Selection →
=====

DANIELS: I don't think it should be the principal worry. At least, flat prices or the absence of inflation is a darn good thing for consumers.

And let's face it, one of the best breaks consumers have had and the economy has had recently is a decline in energy prices, people paying a lot less at gas pump and for winter heating and so forth.

So, up to a point, this is not the biggest issue we face. It's getting people back to work that ought to concern us most. BLITZER: Do you have an estimate of how much the war on terrorism, the actual war in Afghanistan, as well as the domestic steps that have been taken, costing the federal government so far, how much the U.S. is likely to have to spend?

DANIELS: I know about what it's costing now. It's costing tens of billions, not hundreds of billions, but tens of billions of dollars.

BLITZER: How many -- 20, 30, 40?

DANIELS: Well, the president asked, of course, for $40 billion for the initial stages, and that includes the reconstruction from the damage, the one-time costs of that. It's quite possible that sometime next year it will be necessary to ask for more, to finish the year we're in.

And I would estimate that in the budget we're putting together for 10 months from now, you will see substantial enhancements, certainly in homeland security, as well as the continued rebuilding of our defenses.

BLITZER: As you well know, during the Gulf War 11 years ago now, almost 11 years ago, the U.S. asked for, and received, for contributions from the allies, to help pay the bill for the war against Iraq.

Should the U.S. be doing the same thing, going to the allies, some of the wealthier nations out there, to help foot the bill for the war in Afghanistan?

DANIELS: Yes, quite possibly. And I think there's been a great degree of support, of course. The coalition that the president has assembled is cooperating pretty well now, and I think there's been a lot of in-kind contribution already occurring.

But I think that's a conversation, depending on what course things take, that's a conversation that might well be appropriate at some point.

BLITZER: I'm sure they're probably not happy to be listening and hearing to that suggestion from you right now.

DANIELS: Maybe not happy, but probably not surprised.

BLITZER: All right. Mitch Daniels, thanks for joining us.

DANIELS: Thank you.

BLITZER; And when we return, with U.S. troops and alliance forces closing in on Al Qaeda fighters, what's next in the war against terrorism? We'll ask two leading members of the Senate Intelligence Committee, Arizona Republican John Kyl and Michigan Democrat Carl Levin.



GEORGE W. BUSH, PRESIDENT OF THE UNITED STATES: For those of us who lived through these events, the only marker we will ever need is the tick of a clock at the 46th minute of the 8 hour of the 11th day. We will remember where we were and how we felt. We will remember the dead and what we owe them. We will remember what we lost and what we found.

=====

Material provided →
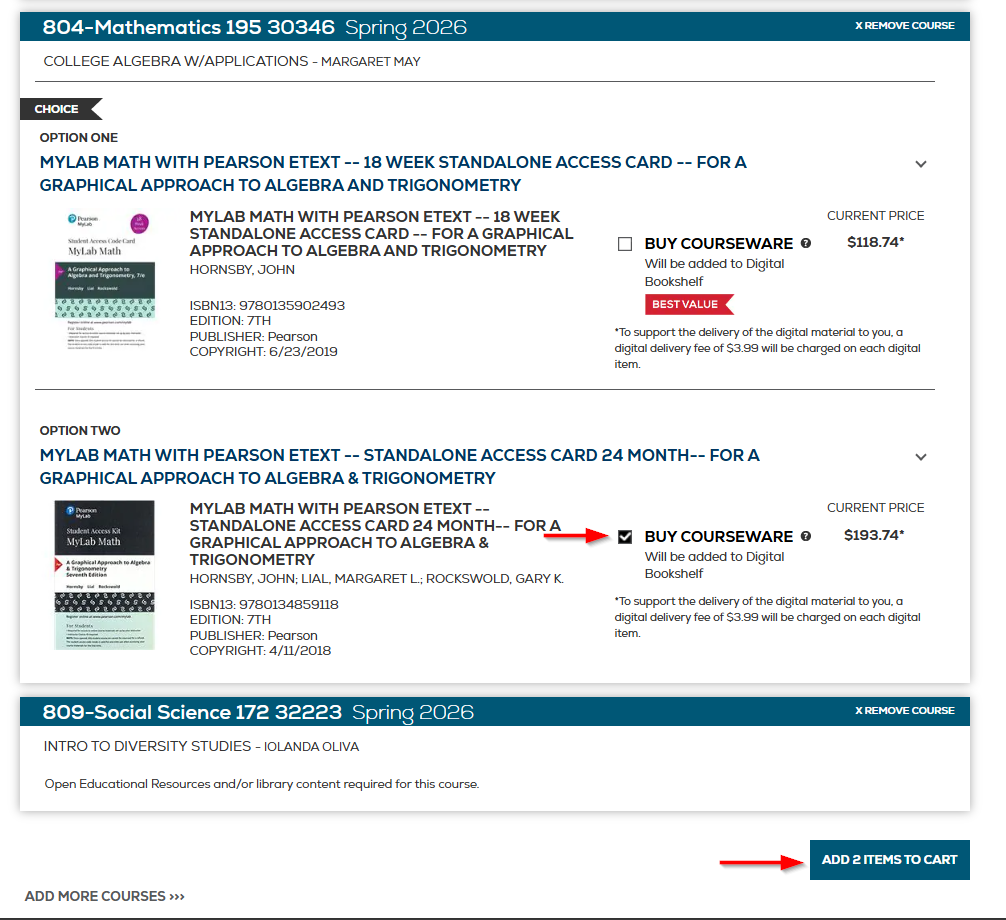
Task: Check Buy Courseware for 18 week access card
Action: (x=625, y=244)
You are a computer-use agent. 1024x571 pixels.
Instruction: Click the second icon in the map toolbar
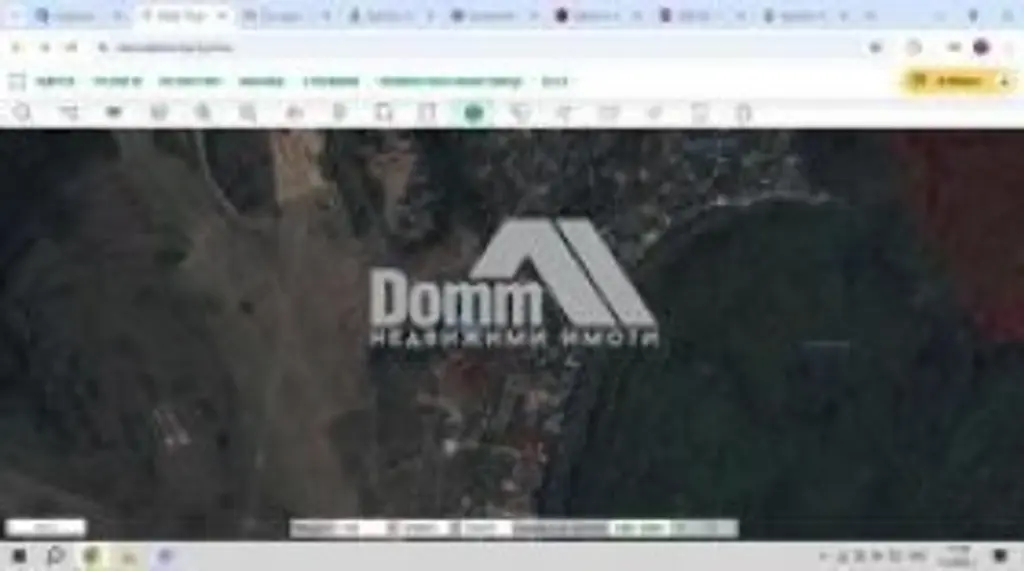[68, 113]

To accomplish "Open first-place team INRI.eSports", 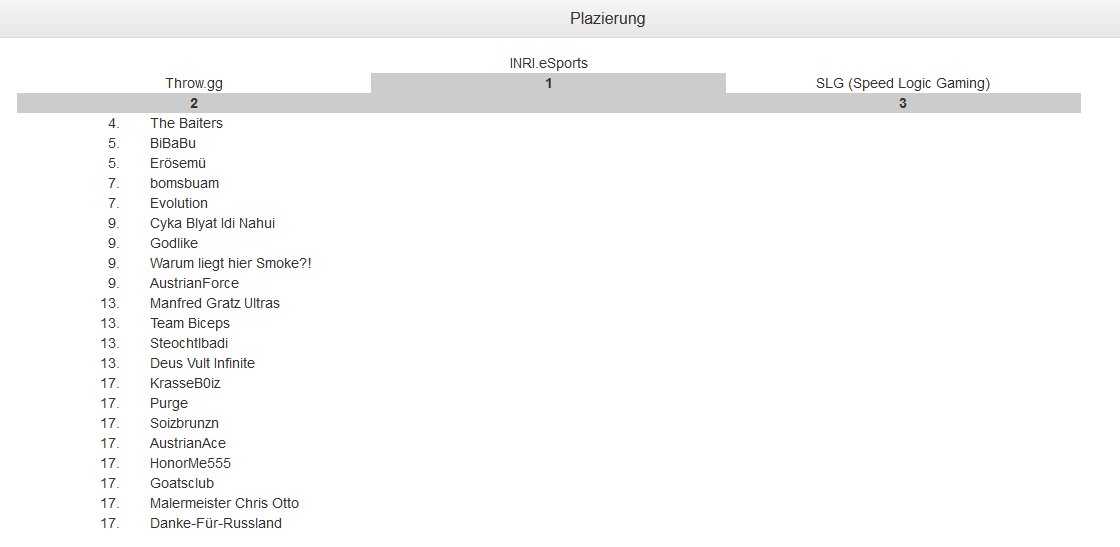I will pos(548,63).
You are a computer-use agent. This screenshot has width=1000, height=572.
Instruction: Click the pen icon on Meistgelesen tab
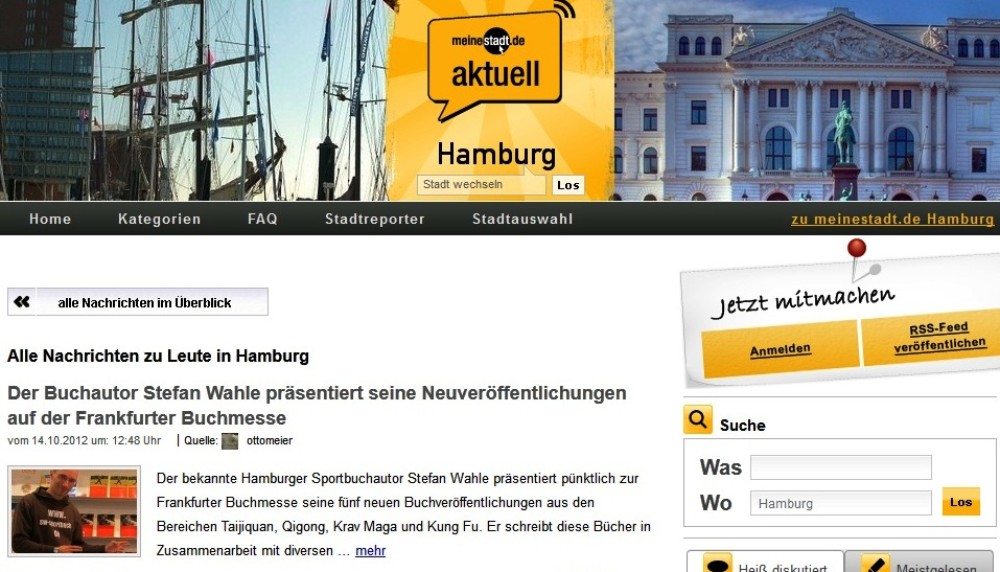875,564
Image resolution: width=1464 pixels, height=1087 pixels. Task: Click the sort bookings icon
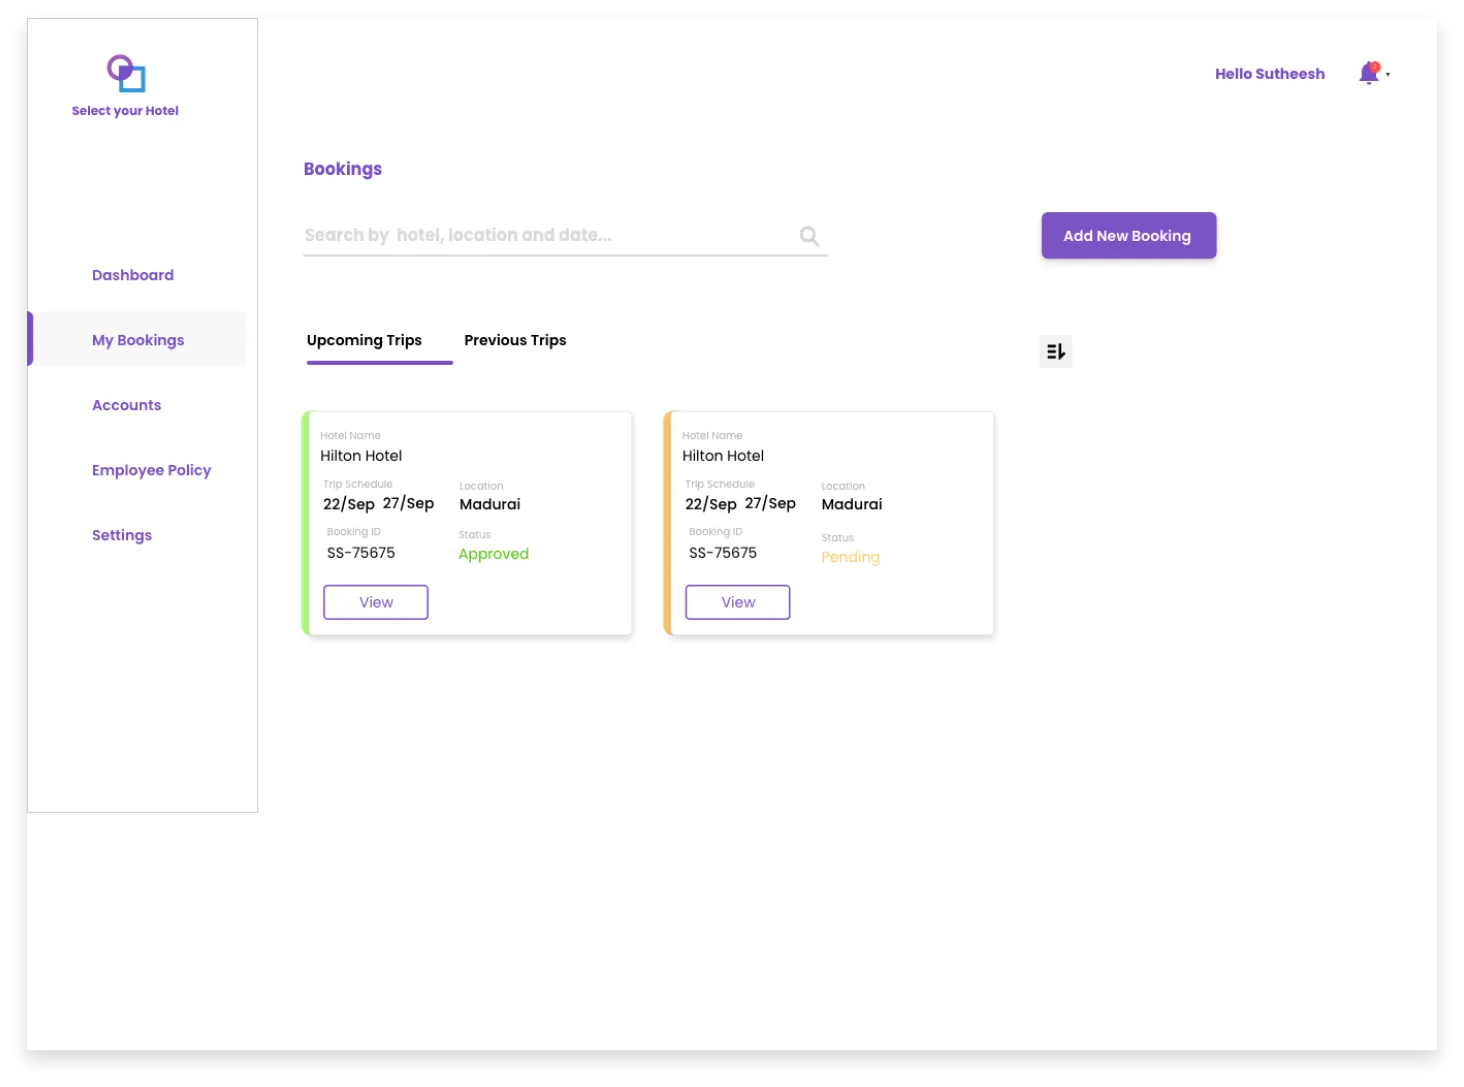click(1055, 351)
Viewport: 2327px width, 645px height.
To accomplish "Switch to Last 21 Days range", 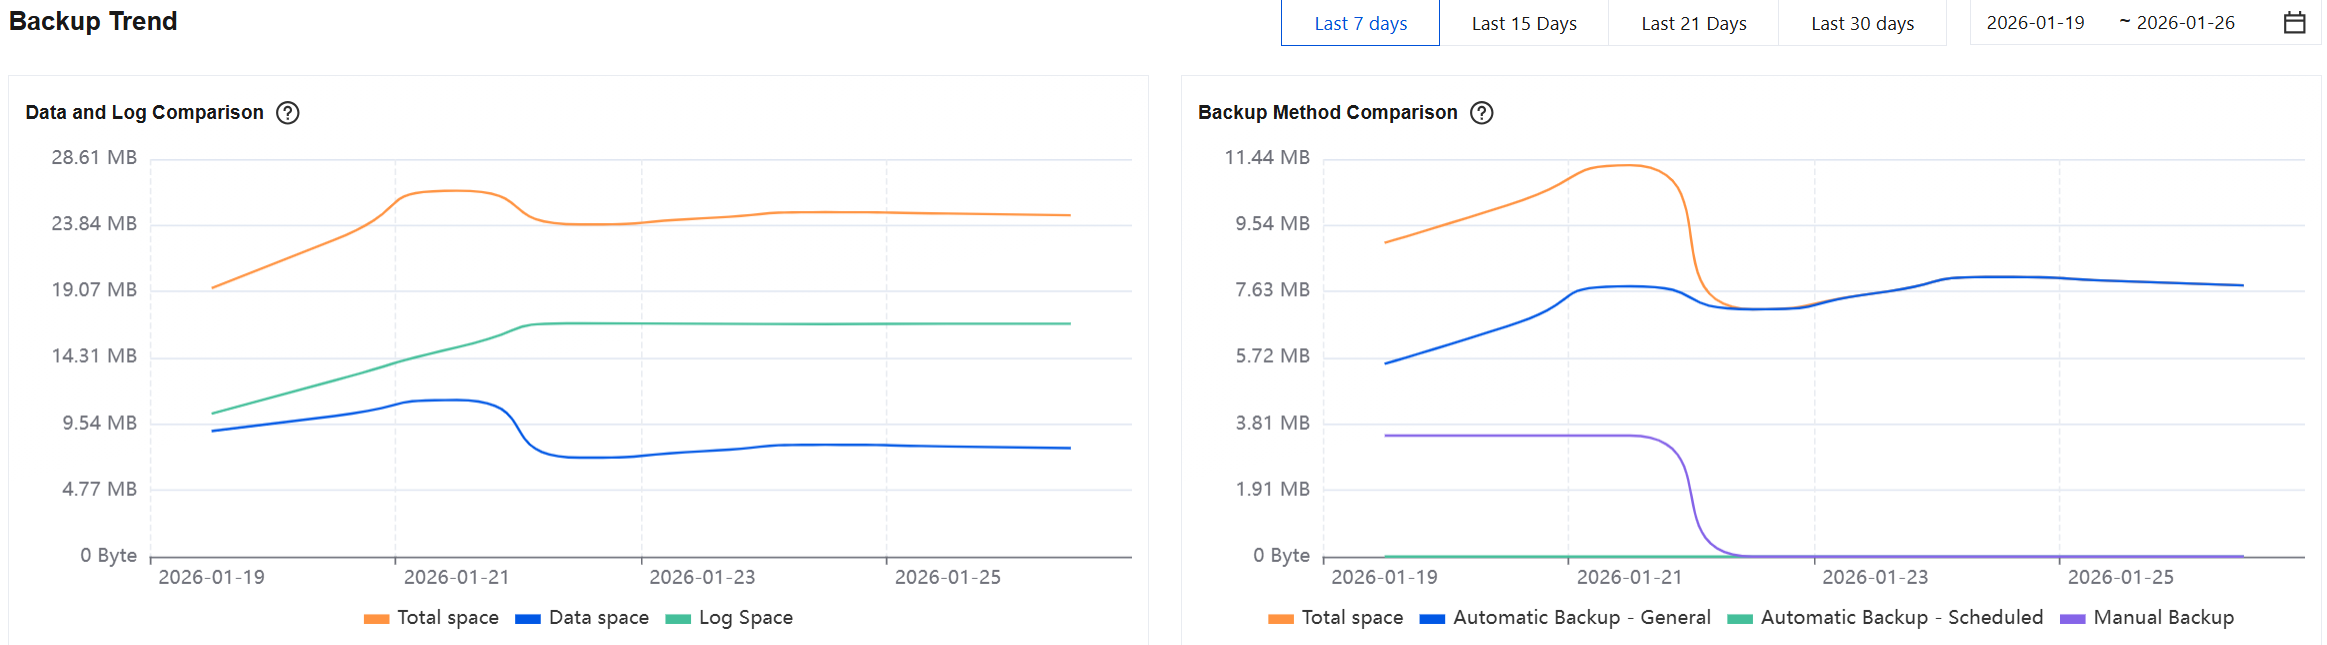I will click(x=1693, y=23).
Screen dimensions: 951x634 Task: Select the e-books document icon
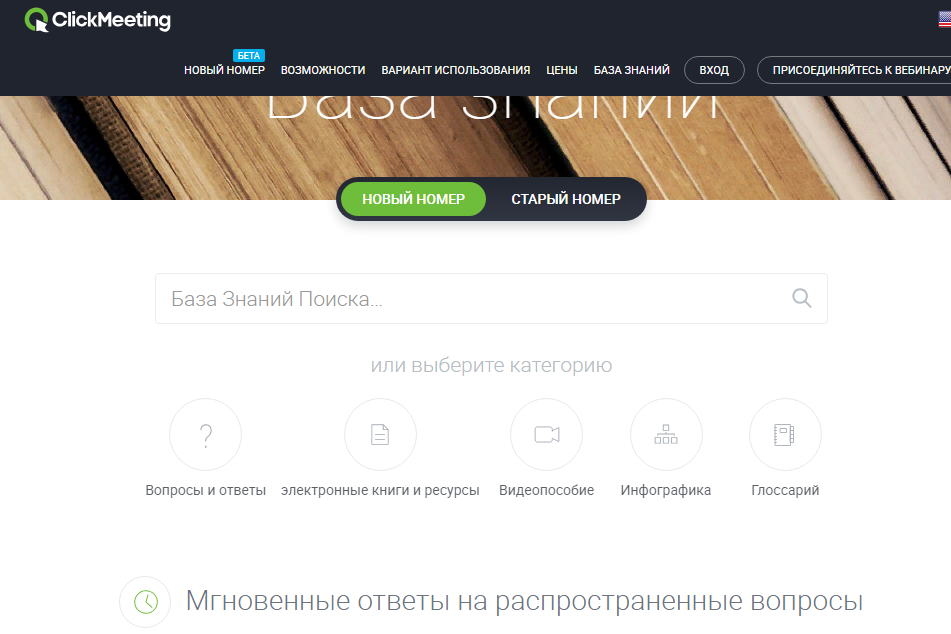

=====

Set tasks →
1. Transcribe the passage of the interview that begins at the words "BLITZER: I'm sure" and stops after "what we found.".
2. Gather every line of the records that contains the word "height".

Response list →
1.
BLITZER: I'm sure they're probably not happy to be listening and hearing to that suggestion from you right now.

DANIELS: Maybe not happy, but probably not surprised.

BLITZER: All right. Mitch Daniels, thanks for joining us.

DANIELS: Thank you.

BLITZER; And when we return, with U.S. troops and alliance forces closing in on Al Qaeda fighters, what's next in the war against terrorism? We'll ask two leading members of the Senate Intelligence Committee, Arizona Republican John Kyl and Michigan Democrat Carl Levin.



GEORGE W. BUSH, PRESIDENT OF THE UNITED STATES: For those of us who lived through these events, the only marker we will ever need is the tick of a clock at the 46th minute of the 8 hour of the 11th day. We will remember where we were and how we felt. We will remember the dead and what we owe them. We will remember what we lost and what we found.

2.
You are a computer-use agent. This screenshot has width=1000, height=572.
Image resolution: width=1464 pixels, height=1087 pixels. Task: Click the sort bookings icon
Viewport: 2327px width, 645px height.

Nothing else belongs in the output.